Some think the agreement, which needs a federal judge's approval to take effect, could represent a new direction for Washington officials and environmental groups.
"It seems to me to mark the beginning of what we've needed for a long time, which is a serious dialogue among all the parties involved in endangered-species protection about what our priorities should be," said David Wilcove, senior ecologist at the group Environmental Defense and a well-known endangered-species expert.
At the heart of the deal is an agreement by the environmentalists to delay demands that the federal government meet certain legal requirements of the act. That would free $588,000 so that federal biologists could focus on saving the most imperiled species that probably need federal protection but have been lost in a mammoth backlog caused in part by a blizzard of lawsuits.

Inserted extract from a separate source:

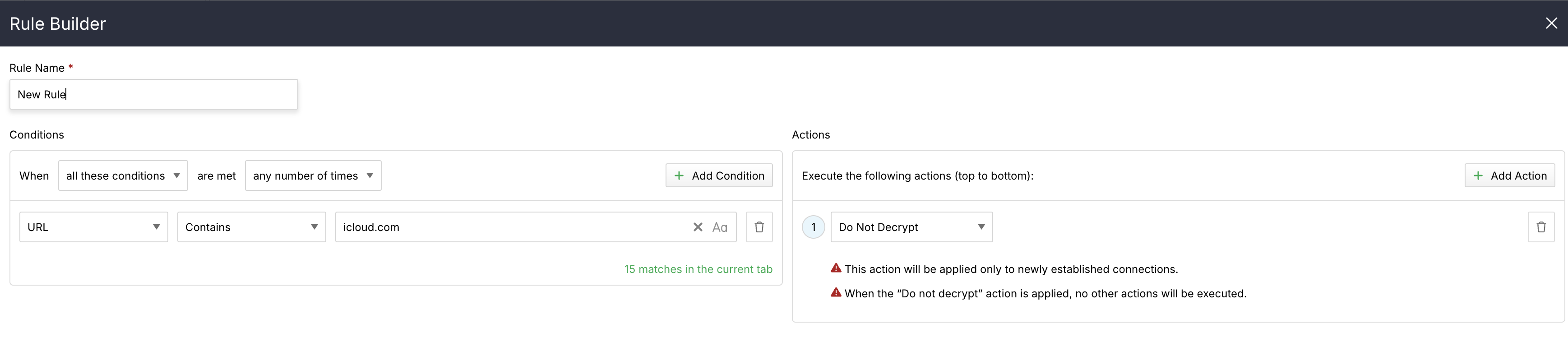Image resolution: width=1568 pixels, height=356 pixels.
Task: Delete the URL condition using trash icon
Action: coord(759,227)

Under the agreement, three species might be rushed onto the endangered-species list:
• In Washington state, the Columbia Basin population of pygmy rabbits has plummeted, and fewer than 50 such rabbits remain. They are threatened by lost habitat, disease and predators.
• In Missouri, the Tumbling Creek cavesnail lives in a single cave, its numbers dropping 82 percent from 1973 to 1995, an apparent victim of worsening water quality.
• In California and Nevada, a butterfly called the California wandering skipper has shrunk to two small populations, its habitat damaged by agriculture, livestock grazing and development.
The agreement calls for the Fish and Wildlife Service to decide whether to place 14 more species on the endangered- species list and whether to propose eight more for listing. Environmentalists said they are confident those species are so threatened that they will gain protection under the Endangered Species Act once the Fish and Wildlife Service is able to turn its attention to them.
Among them:
• Coastal cutthroat trout of Washington and Oregon, nearly extinct in two rivers and facing habitat loss, hatcheries and over-harvesting.
• Spalding's catchfly herb of Idaho, Oregon, Montana, Washington and British Columbia, a carnation dwindling because of habitat loss and trampling by livestock.
• The Gila chub of New Mexico and Arizona, a small fish already the subject of a lawsuit.
• The Ohlone tiger beetle of California, found only in Santa Cruz County and thinning because of urban growth and nonnative vegetation.
• San Diego ambrosia of Southern California, a perennial threatened by highway construction and trampling by horses and humans.
• The mountain yellow-legged frog of Southern California, mysteriously disappearing from 99 percent of its former habitat possibly because of predation by trout introduced to the area or by air pollution.
• The Buena Vista Lake ornate shrew of California, of which only about 40 have been sighted, near Bakersfield. It is endangered by agriculture, altered stream use and possible selenium poisoning.
• The Chiricahua leopard frog of Arizona and New Mexico, populations few and scattered and threatened by loss of wetlands and disease.
• The scaleshell mussel of Arkansas, Missouri and Oklahoma, found in 13 streams along the Mississippi River Basin and facing poor water quality, sand and gravel quarrying, reservoir construction and river dredging.
• The vermilion darter of Alabama, a fish 3 inches long and surviving in seven miles of creeks in Jefferson County because of altered stream use and pollutant.
• The golden sedge of North Carolina, limited to two counties and endangered by industrial development, mining and agriculture.
• Holmgren milk-vetch and Shivwits milk-vetch herbs of Utah and Arizona, found in two counties and disturbed by urban growth, off-road vehicles and grazing.
• Four freshwater snails in New Mexico.
The agency also promised to issue findings within a year on four other species that groups have petitioned to have listed as endangered or threatened and their critical habitats defined.
"All of us think this agreement is pretty remarkable," said Patrick Leonard, chief of the Fish and Wildlife Service's listings branch in Washington.